ACTIVITY: An exact copy of the lines of the listing below between the "Viewport: 968px width, 738px" line and the "Instruction: Sort by" line, both included, is the whole answer; please omit the pictures.

RECORDS FOR THIS EXERCISE:
● ● ● ● ●
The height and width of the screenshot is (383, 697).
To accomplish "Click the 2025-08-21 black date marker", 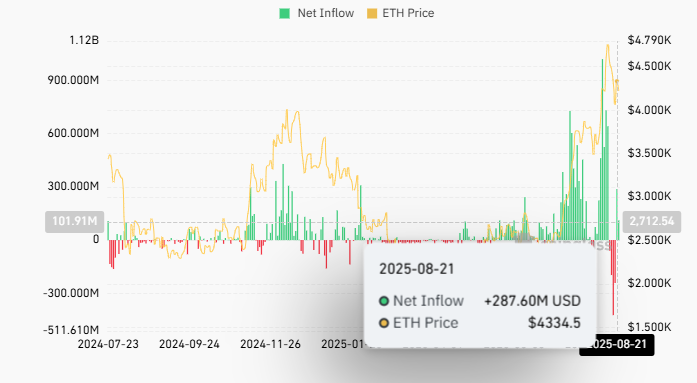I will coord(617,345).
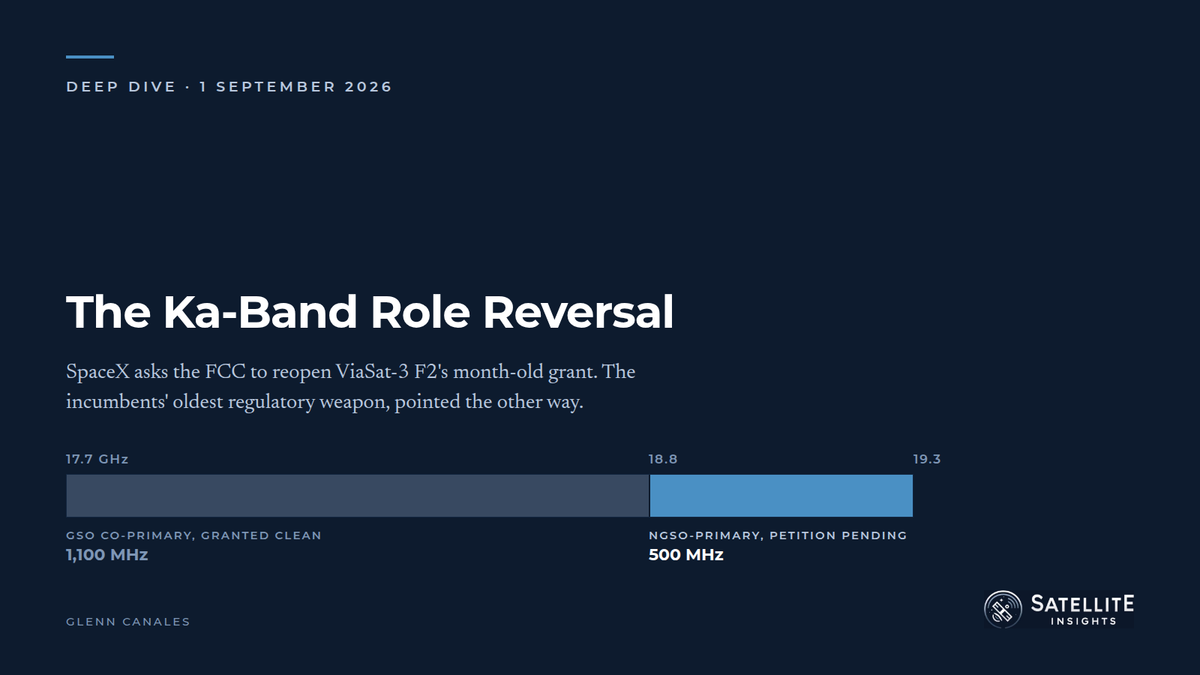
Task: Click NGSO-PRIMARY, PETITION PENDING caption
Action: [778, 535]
● ● ● ● ●
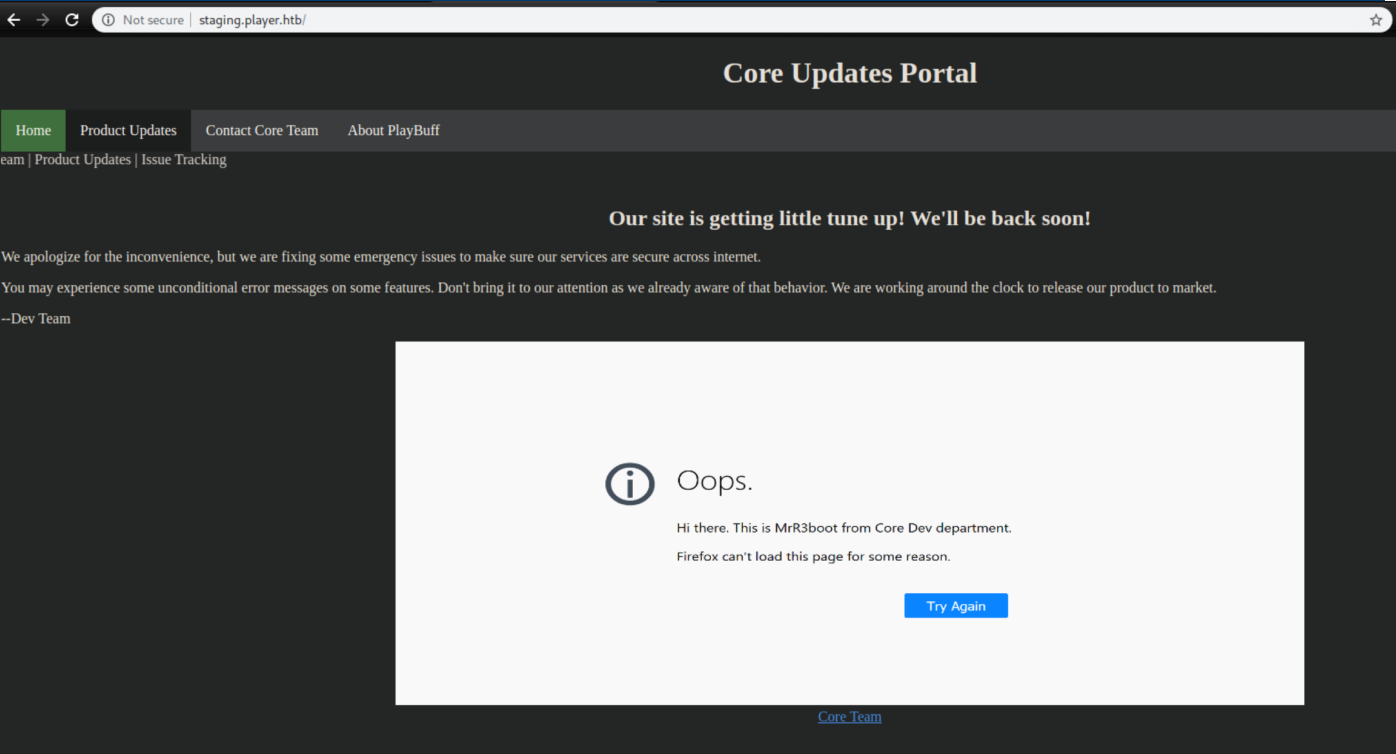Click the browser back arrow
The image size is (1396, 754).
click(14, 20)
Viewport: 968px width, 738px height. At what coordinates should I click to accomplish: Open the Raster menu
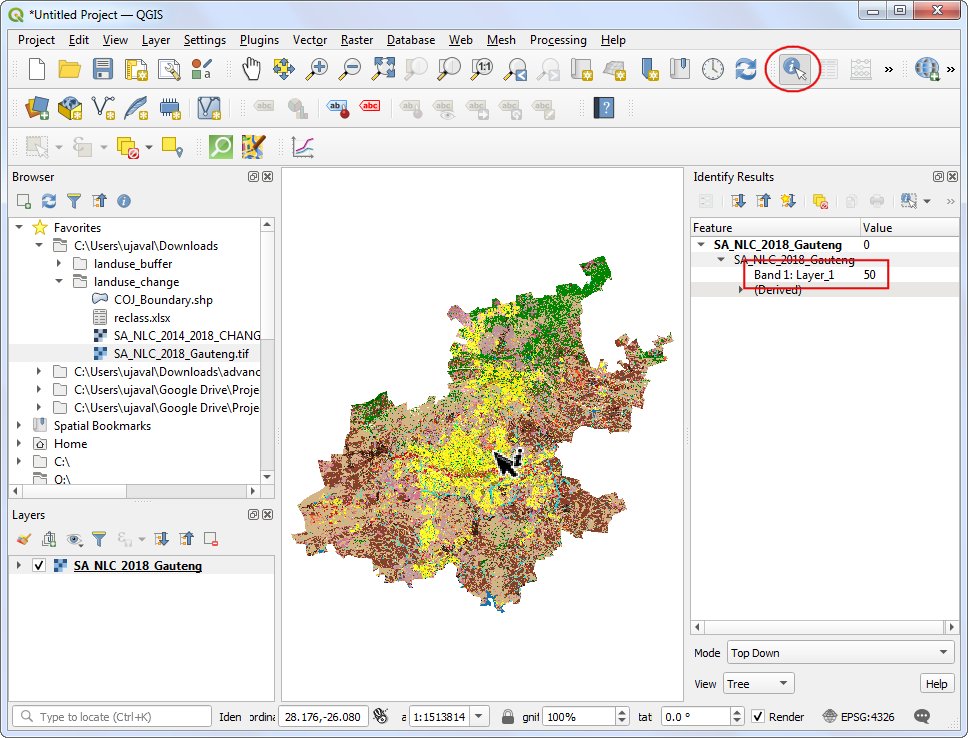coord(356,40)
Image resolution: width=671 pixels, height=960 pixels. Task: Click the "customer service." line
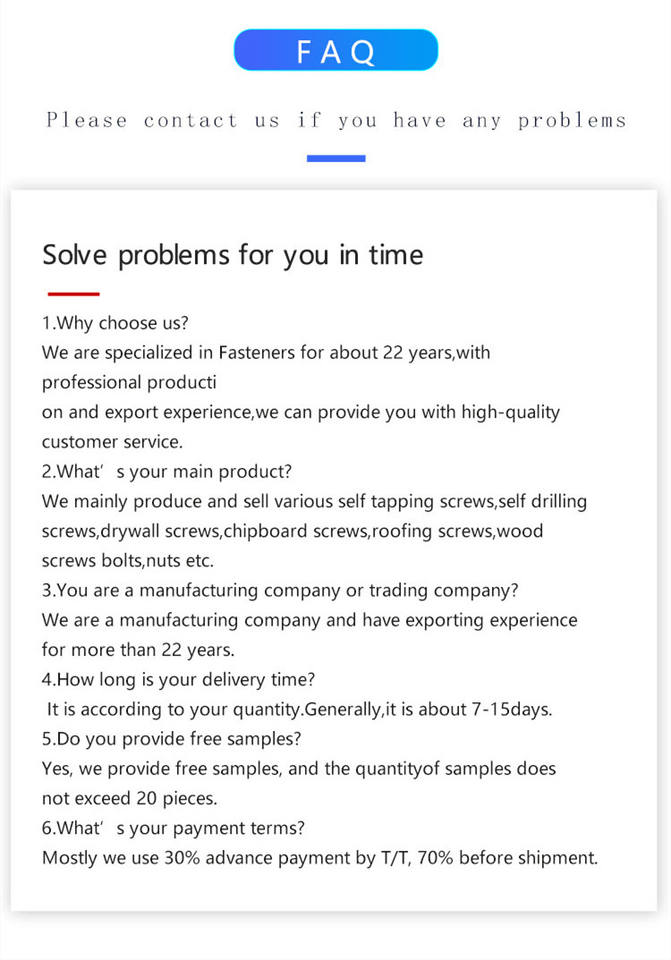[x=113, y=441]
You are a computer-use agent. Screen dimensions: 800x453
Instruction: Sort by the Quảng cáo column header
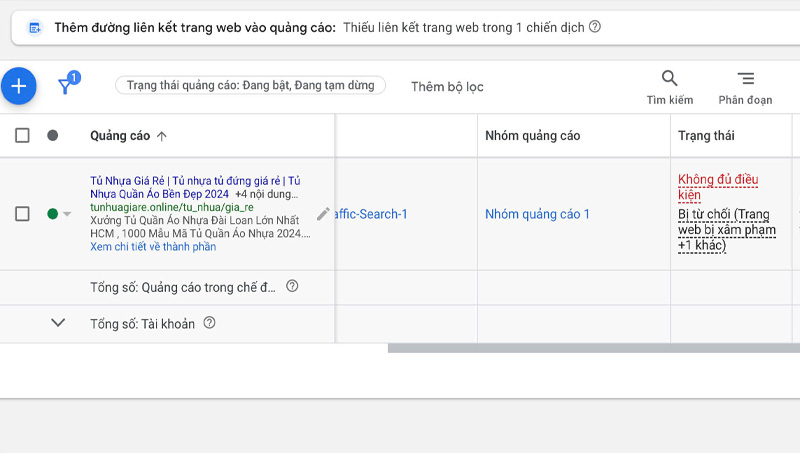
● ● ● ● ●
RESULT BELOW:
Viewport: 968px width, 738px height. At what coordinates should I click to accomplish: Open the Raster menu
coord(356,40)
Image resolution: width=671 pixels, height=960 pixels. Task: Click the "customer service." line
[x=113, y=441]
You are a computer-use agent. Screen dimensions: 800x453
Instruction: Sort by the Quảng cáo column header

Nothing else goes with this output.